Opening Ceremony Dancer Possibly Paralyzed and Other Scoops by Chinese Media
Beijing officials are going to great lengths to detain, search and intimidate foreign journalists reporting on the Olympics. But it's Chinese media outlets that are breaking the most damaging stories.
One day after Beijing Radio revealed that the angelic girl who performed "Ode to the Motherland" during the Opening Ceremony was lip syncing, Chinese newspapers pressured Olympic officials to acknowledge a dancer in the same performance had been seriously injured at a dress rehearsal.
Rumors had been circulating for weeks that 26-year-old Liu Yan, a dancer in the ceremony, fell from a 10-foot stage on July 27 and was paralyzed as a result of the accident. The Yangtze Evening News and the Shanghai Morning Post both carried prominent stories about Liu this week.
The Yangtze news said Liu, one of the country's top dancers, had been selected for a solo act in the Silk Road part of the performance. The Shanghai paper quoted a medical doctor saying she underwent six hours of surgery and that it's possible she may not walk again.
Beijing Olympic organizing committee spokesman Wang Wei acknowledged at the daily press conference today that she was hurt during the accident and remains hospitalized but declined to comment on the reports of her paralysis.
"This is a very private question. I understand that she was seriously injured, but I'm not sure whether she is paralyzed or not," Wang said.
Tuesday's Beijing News radio report, which featured an exclusive interview with Chen Qigang, music director for the Opening Ceremony, revealed that organizers deemed the singer not cute enough to perform although she had the best voice.
Also this week the Beijing Times said that Olympic organizers had worked with the state-run television station CCTV for over a year to animate the massive fireworks displays that were being broadcast to viewers as being live footage. Gao Xiaolong, who works for the company that created the fake images, said organizers were worried that it might be difficult to capture the beauty of the fireworks accurately on live camera.
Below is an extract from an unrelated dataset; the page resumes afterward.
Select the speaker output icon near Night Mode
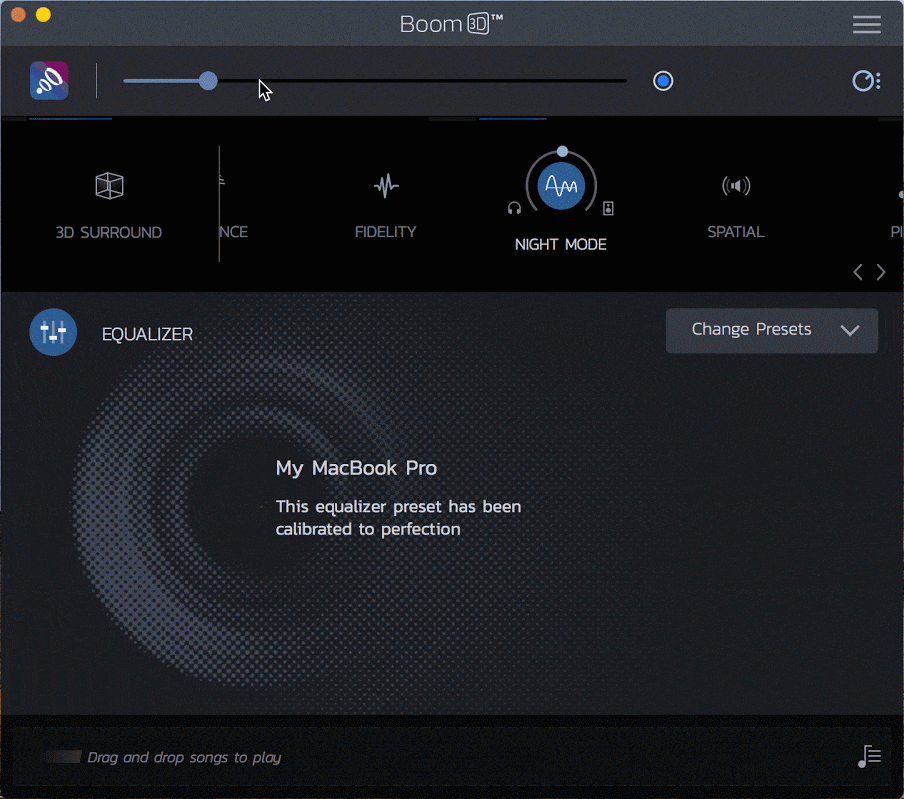tap(608, 207)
The reports have raised questions about the costs of Chinese leaders' obsession with perfection and the lengths to which they are going to ensure an Olympics that they consider a success.
The Chinese media articles have been so provocative that Chinese officials are now giving them the same treatment as controversial reports by foreign journalists: They're censoring them. As of late Wednesday, links to the reports had disappeared from the respective media outlets' Web sites.